By Axel • Nov 5th, 2009 • Category: Stories and opinion

The tide of American public opinion and Afghan military increases

The tide of public opinion is apparently turning against the war in Afghanistan, threatening to carry off the U.S. presence there with a vigor that has only been seen at the height of the anti-Vietnam campaigns of the late sixties and early seventies. The Obama Administration seems unable to mitigate the strength of that storm swell.

The Wall Street Journal says that Americans see Afghanistan with a combination of weariness and wariness: Weary because it’s gone on for so long, wary “…because of a growing sense that the longstanding American goal of constructing a stable and effective Afghan central government that can keep Islamic militants in check is simply not achievable.”

They continue: “To battle those problems, the Obama administration will have to foster the sense that what is evolving isn’t another turn of the screw but a wholly fresh start.” (”Clock Ticks for White House to Show Gains in Afghanistan”, Gerald F. Seib, Capital Journal, Wall Street Journal, Friday September 4, 2009, page 2.)

Has Obama introduced a game-change into the Afghan conflict?

Since major policy statements in March and April and the postings of a special advisor on Afghanistan and General McChrystal as US/NATO Afghanistan commander, the publicly projected strategy has continued to be one of a military response to the gradual resurgence of the Taliban. This, despite a huge increase in development assistance to the country, has contributed to the perception that the increased effort was indeed nothing but another turn of the (military) screw, a continuation of the Bush approach to the war, albeit with higher levels of resources.

# # # # #

§ Task directions: Extend the piece on American opinion of the Afghanistan war, picking up right after its last sentence, which ends "albeit with higher levels of resources." The items that come next have no connection to this piece on the Afghanistan war.

# # # # #

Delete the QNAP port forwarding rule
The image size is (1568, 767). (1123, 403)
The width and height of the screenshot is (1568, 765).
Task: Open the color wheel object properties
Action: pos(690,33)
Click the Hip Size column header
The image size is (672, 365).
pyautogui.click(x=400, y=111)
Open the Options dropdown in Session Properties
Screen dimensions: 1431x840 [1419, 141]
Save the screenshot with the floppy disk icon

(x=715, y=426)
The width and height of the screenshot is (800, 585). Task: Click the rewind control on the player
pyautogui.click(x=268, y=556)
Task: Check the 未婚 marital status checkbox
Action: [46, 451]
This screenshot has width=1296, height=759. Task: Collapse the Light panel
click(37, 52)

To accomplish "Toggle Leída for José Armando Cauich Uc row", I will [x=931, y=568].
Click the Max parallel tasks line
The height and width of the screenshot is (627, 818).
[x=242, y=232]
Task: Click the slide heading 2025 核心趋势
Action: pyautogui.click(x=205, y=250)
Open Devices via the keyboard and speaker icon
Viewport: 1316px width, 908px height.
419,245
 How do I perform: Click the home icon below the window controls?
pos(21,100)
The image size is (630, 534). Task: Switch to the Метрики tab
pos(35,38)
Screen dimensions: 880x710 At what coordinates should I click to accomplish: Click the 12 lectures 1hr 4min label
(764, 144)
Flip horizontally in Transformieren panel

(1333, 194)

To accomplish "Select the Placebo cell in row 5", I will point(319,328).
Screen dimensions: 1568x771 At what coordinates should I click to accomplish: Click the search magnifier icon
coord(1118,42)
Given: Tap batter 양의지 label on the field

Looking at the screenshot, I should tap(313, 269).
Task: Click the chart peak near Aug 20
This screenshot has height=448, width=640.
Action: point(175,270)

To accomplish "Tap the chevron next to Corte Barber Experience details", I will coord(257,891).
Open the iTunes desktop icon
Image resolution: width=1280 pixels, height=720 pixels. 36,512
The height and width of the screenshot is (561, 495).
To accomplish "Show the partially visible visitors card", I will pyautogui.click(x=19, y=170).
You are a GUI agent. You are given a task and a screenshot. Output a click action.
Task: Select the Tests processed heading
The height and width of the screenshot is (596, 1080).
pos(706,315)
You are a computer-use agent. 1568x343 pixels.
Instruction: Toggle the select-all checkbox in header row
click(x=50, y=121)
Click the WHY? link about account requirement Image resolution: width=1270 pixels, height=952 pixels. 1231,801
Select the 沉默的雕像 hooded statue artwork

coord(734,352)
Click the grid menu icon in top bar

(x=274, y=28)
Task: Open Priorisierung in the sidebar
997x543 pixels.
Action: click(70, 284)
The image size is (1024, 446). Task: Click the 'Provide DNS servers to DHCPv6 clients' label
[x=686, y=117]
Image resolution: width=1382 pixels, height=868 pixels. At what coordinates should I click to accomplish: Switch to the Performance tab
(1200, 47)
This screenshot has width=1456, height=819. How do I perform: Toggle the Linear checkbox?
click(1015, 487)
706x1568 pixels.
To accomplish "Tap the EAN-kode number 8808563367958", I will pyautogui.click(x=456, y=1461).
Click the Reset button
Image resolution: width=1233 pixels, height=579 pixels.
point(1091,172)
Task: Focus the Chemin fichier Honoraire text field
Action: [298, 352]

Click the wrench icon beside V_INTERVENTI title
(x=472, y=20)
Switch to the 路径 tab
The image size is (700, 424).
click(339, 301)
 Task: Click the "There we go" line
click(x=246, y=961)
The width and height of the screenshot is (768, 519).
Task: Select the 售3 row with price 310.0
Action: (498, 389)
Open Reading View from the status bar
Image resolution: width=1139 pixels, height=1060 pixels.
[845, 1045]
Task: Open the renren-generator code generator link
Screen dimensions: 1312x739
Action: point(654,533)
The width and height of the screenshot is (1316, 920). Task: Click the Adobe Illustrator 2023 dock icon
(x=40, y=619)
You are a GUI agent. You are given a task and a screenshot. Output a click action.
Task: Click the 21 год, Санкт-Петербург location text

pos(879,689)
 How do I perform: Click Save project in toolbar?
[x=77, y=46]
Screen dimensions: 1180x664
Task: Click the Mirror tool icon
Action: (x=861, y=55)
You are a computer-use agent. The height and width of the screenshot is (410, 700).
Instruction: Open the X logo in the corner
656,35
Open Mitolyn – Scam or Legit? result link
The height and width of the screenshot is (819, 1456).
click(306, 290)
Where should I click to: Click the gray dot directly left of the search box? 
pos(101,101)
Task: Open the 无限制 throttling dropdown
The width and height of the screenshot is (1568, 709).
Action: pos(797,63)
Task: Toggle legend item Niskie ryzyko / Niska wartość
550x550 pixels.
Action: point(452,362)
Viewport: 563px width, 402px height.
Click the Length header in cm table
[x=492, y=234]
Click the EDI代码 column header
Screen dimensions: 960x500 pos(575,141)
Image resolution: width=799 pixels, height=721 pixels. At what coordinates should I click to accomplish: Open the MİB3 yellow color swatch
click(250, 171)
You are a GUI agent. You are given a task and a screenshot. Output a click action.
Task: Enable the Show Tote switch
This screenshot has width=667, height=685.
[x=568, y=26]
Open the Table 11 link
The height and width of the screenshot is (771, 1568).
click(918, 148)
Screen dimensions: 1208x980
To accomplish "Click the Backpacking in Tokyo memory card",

# # # # #

§ Result of this task:
And now – in September – the public awaits yet another new strategic assessment that is predicted to be yet another uptick of troop levels -hardly a “…wholly fresh start” but a continuation of the representation of the strategy as being essentially of the military variety.

Is there already a “wholly fresh start”?

One can argue that the US has already been engaged in a wholly different strategy for some time now, beginning with the changed doctrine of protecting the Afghan population from the predations of the various Taliban groups so it could get on with “normal” living, moving away from the primacy of the search and destroy doctrine aimed at the Taliban and a huge ramp-up of development aid as part of the changes instituted since March.

Is this a “wholly fresh start”? If it is, then most haven’t recognized it as such.

Some have argued that the American public has failed to see that there is a change because the President has failed to explain the strategy. As The Wall Street Journal reported it: “Asked recently on CNN’s ‘State of the Union’ whether the President had sufficiently explained U.S. strategy in Afghanistan, Sen. Richard Lugar (R., Ind.) said, ‘No.’” (”Obama Urged to Rally Support for War”, Yochi J. Dreazen and Peter Spiegel, Wall Street Journal, Friday September 4, 2009, p. 2)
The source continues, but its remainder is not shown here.